Il rischio reputazionale come variabile patrimoniale
Uno degli aspetti meno discussi nella vicenda Ferragni è il cosiddetto rischio reputazionale, ovvero il rischio che un evento negativo legato all'immagine pubblica si traduca in perdite patrimoniali concrete. In ambito finanziario, questo rischio è difficile da assicurare, ma può essere gestito.
Strumenti come il fondo patrimoniale familiare o il trust permettono di isolare parte del patrimonio da possibili rivendicazioni future, proteggendolo da sentenze civili o accordi stragiudiziali. Non si tratta di eludere responsabilità, ma di pianificare con anticipo — esattamente come si fa con un'assicurazione sulla casa.

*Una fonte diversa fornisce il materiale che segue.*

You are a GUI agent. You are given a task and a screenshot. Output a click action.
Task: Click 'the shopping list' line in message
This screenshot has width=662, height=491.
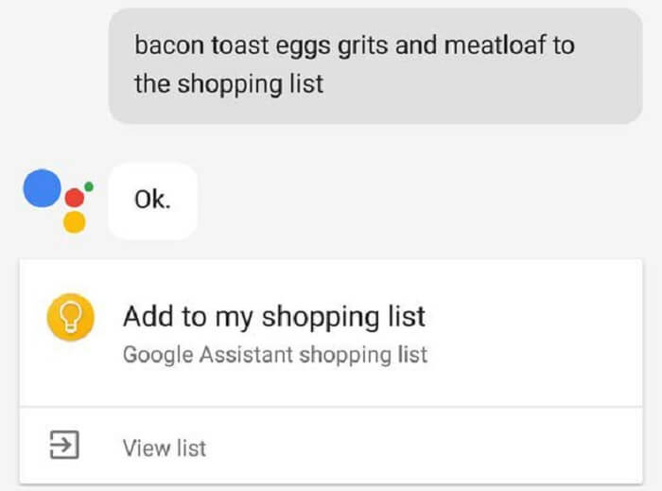coord(229,84)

Allo stesso modo, la diversificazione geografica degli investimenti — con apertura di conti o fondi in paesi UE a fiscalità regolamentata — può ridurre la concentrazione del rischio in un unico sistema normativo.
Cosa cambia dopo l'assoluzione: ripartire con basi solide
Per Ferragni, l'assoluzione apre una fase nuova. La collaborazione con Guess — marchio internazionale con una selezione rigorosa dei propri testimonial — segnala che il mercato ha già rivalutato il suo profilo. Ma questa "seconda chance" ha un prezzo: la necessità di costruire una struttura patrimoniale più robusta, meno esposta ai rischi che hanno caratterizzato la prima fase della sua carriera.
Per chiunque si trovi in una posizione simile — imprenditori, liberi professionisti, creator con redditi elevati — le domande da porre a un consulente patrimoniale sono quelle che molti rimandano finché non è troppo tardi:
- Quanta parte del mio patrimonio dipende dalla mia reputazione personale?
- Ho separato in modo chiaro patrimonio personale e aziendale?
- Sono esposto a contestazioni fiscali sulle forme di reddito che percepisco?
- Ho un piano per proteggere i miei asset in caso di contenzioso civile?
Il caso Ferragni ha avuto visibilità mediatica perché lei è Chiara Ferragni. Ma le vulnerabilità patrimoniali che ha esposto riguardano migliaia di professionisti italiani che costruiscono ricchezza sul proprio nome — senza avere il suo team di avvocati e il suo potere di negoziazione.
Proteggere il patrimonio non è un lusso
La consulenza patrimoniale è spesso percepita come un servizio per ultraricchi. In realtà, è tanto più utile quanto più il patrimonio è fragile — cioè esposto a rischi reputazionali, legali o fiscali. Un imprenditore con 300.000 euro di risparmi investiti male è molto più vulnerabile di un grande fondo con miliardi di asset diversificati.
Secondo i dati del Consiglio Nazionale dei Dottori Commercialisti, il numero di contenziosi fiscali in Italia è cresciuto del 12% tra il 2024 e il 2025, con una concentrazione significativa tra lavoratori autonomi e piccoli imprenditori. La prevenzione — pianificazione, diversificazione, strutturazione — è sempre meno costosa della cura.